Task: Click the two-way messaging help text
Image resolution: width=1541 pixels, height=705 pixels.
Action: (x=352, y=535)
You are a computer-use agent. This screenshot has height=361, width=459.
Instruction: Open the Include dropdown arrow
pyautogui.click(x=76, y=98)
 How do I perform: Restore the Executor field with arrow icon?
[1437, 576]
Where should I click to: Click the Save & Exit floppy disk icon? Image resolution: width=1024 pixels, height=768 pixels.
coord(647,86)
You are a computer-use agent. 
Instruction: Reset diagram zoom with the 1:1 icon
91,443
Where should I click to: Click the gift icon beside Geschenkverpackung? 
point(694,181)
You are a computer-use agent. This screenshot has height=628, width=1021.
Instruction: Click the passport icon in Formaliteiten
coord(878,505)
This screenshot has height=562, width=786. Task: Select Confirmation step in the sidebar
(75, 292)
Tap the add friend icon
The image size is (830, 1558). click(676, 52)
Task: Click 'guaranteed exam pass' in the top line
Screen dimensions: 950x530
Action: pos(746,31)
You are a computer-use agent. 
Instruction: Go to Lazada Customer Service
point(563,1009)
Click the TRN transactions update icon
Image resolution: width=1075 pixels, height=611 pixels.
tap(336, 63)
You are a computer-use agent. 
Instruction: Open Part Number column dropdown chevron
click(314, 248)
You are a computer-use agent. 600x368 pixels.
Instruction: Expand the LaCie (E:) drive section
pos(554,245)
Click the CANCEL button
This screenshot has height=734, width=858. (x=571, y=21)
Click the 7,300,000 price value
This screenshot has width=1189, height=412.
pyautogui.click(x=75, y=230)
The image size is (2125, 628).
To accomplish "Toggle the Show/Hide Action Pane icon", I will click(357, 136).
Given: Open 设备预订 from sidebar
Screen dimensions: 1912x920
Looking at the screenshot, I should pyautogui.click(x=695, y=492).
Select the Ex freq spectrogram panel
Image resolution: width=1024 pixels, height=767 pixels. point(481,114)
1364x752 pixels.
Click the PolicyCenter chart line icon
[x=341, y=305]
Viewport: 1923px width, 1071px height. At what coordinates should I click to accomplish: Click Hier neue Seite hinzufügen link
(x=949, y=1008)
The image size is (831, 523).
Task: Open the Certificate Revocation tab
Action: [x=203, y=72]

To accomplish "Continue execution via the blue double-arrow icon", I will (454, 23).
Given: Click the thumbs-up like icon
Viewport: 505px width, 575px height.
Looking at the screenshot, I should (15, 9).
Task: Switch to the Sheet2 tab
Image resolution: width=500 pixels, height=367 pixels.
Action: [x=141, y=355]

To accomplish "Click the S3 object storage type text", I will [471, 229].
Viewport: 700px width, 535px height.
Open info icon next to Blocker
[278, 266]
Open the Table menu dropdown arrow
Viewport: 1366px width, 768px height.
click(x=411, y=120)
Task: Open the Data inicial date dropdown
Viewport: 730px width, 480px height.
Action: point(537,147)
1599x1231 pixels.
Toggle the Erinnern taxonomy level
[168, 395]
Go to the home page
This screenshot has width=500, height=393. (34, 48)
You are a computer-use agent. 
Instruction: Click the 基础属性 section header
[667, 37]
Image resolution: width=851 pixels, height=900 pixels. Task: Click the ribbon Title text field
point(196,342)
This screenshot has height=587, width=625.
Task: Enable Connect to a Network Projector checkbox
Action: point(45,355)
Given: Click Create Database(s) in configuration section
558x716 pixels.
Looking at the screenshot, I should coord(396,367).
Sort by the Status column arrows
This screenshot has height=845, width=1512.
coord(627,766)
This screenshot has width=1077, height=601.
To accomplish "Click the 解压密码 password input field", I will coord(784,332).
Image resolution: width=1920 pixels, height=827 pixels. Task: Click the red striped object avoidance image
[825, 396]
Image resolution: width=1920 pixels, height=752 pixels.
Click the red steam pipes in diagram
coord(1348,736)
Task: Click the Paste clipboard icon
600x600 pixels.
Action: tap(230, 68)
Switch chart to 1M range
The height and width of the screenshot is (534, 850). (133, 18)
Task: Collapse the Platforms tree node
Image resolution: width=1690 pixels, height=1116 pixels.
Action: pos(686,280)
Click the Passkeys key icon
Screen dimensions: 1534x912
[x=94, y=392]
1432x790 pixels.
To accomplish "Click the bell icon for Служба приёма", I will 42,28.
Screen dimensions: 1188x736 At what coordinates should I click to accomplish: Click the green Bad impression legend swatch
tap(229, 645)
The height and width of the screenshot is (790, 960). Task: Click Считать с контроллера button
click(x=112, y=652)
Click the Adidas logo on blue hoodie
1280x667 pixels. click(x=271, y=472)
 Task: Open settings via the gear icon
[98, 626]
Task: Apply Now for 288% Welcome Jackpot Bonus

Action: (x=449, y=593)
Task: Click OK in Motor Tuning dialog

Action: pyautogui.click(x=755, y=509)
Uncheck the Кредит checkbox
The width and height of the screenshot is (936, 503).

Problem details:
With every line kept whole, write out the records again exactly.

The answer:
Task: Click the two-way messaging help text
Image resolution: width=1541 pixels, height=705 pixels.
Action: (x=352, y=535)
You are a computer-use agent. This screenshot has height=361, width=459.
Instruction: Open the Include dropdown arrow
pyautogui.click(x=76, y=98)
 How do I perform: Restore the Executor field with arrow icon?
[1437, 576]
Where should I click to: Click the Save & Exit floppy disk icon? Image resolution: width=1024 pixels, height=768 pixels.
coord(647,86)
You are a computer-use agent. 
Instruction: Reset diagram zoom with the 1:1 icon
91,443
Where should I click to: Click the gift icon beside Geschenkverpackung? 
point(694,181)
You are a computer-use agent. This screenshot has height=628, width=1021.
Instruction: Click the passport icon in Formaliteiten
coord(878,505)
This screenshot has height=562, width=786. Task: Select Confirmation step in the sidebar
(75, 292)
Tap the add friend icon
The image size is (830, 1558). click(676, 52)
Task: Click 'guaranteed exam pass' in the top line
Screen dimensions: 950x530
Action: pos(746,31)
You are a computer-use agent. 
Instruction: Go to Lazada Customer Service
point(563,1009)
Click the TRN transactions update icon
Image resolution: width=1075 pixels, height=611 pixels.
tap(336, 63)
You are a computer-use agent. 
Instruction: Open Part Number column dropdown chevron
click(314, 248)
You are a computer-use agent. 600x368 pixels.
Instruction: Expand the LaCie (E:) drive section
pos(554,245)
Click the CANCEL button
This screenshot has height=734, width=858. (x=571, y=21)
Click the 7,300,000 price value
This screenshot has width=1189, height=412.
pyautogui.click(x=75, y=230)
The image size is (2125, 628).
To accomplish "Toggle the Show/Hide Action Pane icon", I will click(357, 136).
Given: Open 设备预订 from sidebar
Screen dimensions: 1912x920
Looking at the screenshot, I should pyautogui.click(x=695, y=492).
Select the Ex freq spectrogram panel
Image resolution: width=1024 pixels, height=767 pixels. point(481,114)
1364x752 pixels.
Click the PolicyCenter chart line icon
[x=341, y=305]
Viewport: 1923px width, 1071px height. At what coordinates should I click to accomplish: Click Hier neue Seite hinzufügen link
(x=949, y=1008)
The image size is (831, 523).
Task: Open the Certificate Revocation tab
Action: [x=203, y=72]

To accomplish "Continue execution via the blue double-arrow icon", I will (454, 23).
Given: Click the thumbs-up like icon
Viewport: 505px width, 575px height.
Looking at the screenshot, I should (15, 9).
Task: Switch to the Sheet2 tab
Image resolution: width=500 pixels, height=367 pixels.
Action: [x=141, y=355]

To accomplish "Click the S3 object storage type text", I will [471, 229].
Viewport: 700px width, 535px height.
Open info icon next to Blocker
[278, 266]
Open the Table menu dropdown arrow
Viewport: 1366px width, 768px height.
click(x=411, y=120)
Task: Open the Data inicial date dropdown
Viewport: 730px width, 480px height.
Action: point(537,147)
1599x1231 pixels.
Toggle the Erinnern taxonomy level
[168, 395]
Go to the home page
This screenshot has width=500, height=393. (34, 48)
You are a computer-use agent. 
Instruction: Click the 基础属性 section header
[667, 37]
Image resolution: width=851 pixels, height=900 pixels. Task: Click the ribbon Title text field
point(196,342)
This screenshot has height=587, width=625.
Task: Enable Connect to a Network Projector checkbox
Action: point(45,355)
Given: Click Create Database(s) in configuration section
558x716 pixels.
Looking at the screenshot, I should coord(396,367).
Sort by the Status column arrows
This screenshot has height=845, width=1512.
coord(627,766)
This screenshot has width=1077, height=601.
To accomplish "Click the 解压密码 password input field", I will coord(784,332).
Image resolution: width=1920 pixels, height=827 pixels. Task: Click the red striped object avoidance image
[825, 396]
Image resolution: width=1920 pixels, height=752 pixels.
Click the red steam pipes in diagram
coord(1348,736)
Task: Click the Paste clipboard icon
600x600 pixels.
Action: tap(230, 68)
Switch chart to 1M range
The height and width of the screenshot is (534, 850). (133, 18)
Task: Collapse the Platforms tree node
Image resolution: width=1690 pixels, height=1116 pixels.
Action: pos(686,280)
Click the Passkeys key icon
Screen dimensions: 1534x912
[x=94, y=392]
1432x790 pixels.
To accomplish "Click the bell icon for Служба приёма", I will 42,28.
Screen dimensions: 1188x736 At what coordinates should I click to accomplish: Click the green Bad impression legend swatch
tap(229, 645)
The height and width of the screenshot is (790, 960). Task: Click Считать с контроллера button
click(x=112, y=652)
Click the Adidas logo on blue hoodie
1280x667 pixels. click(x=271, y=472)
 Task: Open settings via the gear icon
[98, 626]
Task: Apply Now for 288% Welcome Jackpot Bonus

Action: (x=449, y=593)
Task: Click OK in Motor Tuning dialog

Action: pyautogui.click(x=755, y=509)
Uncheck the Кредит checkbox
The width and height of the screenshot is (936, 503).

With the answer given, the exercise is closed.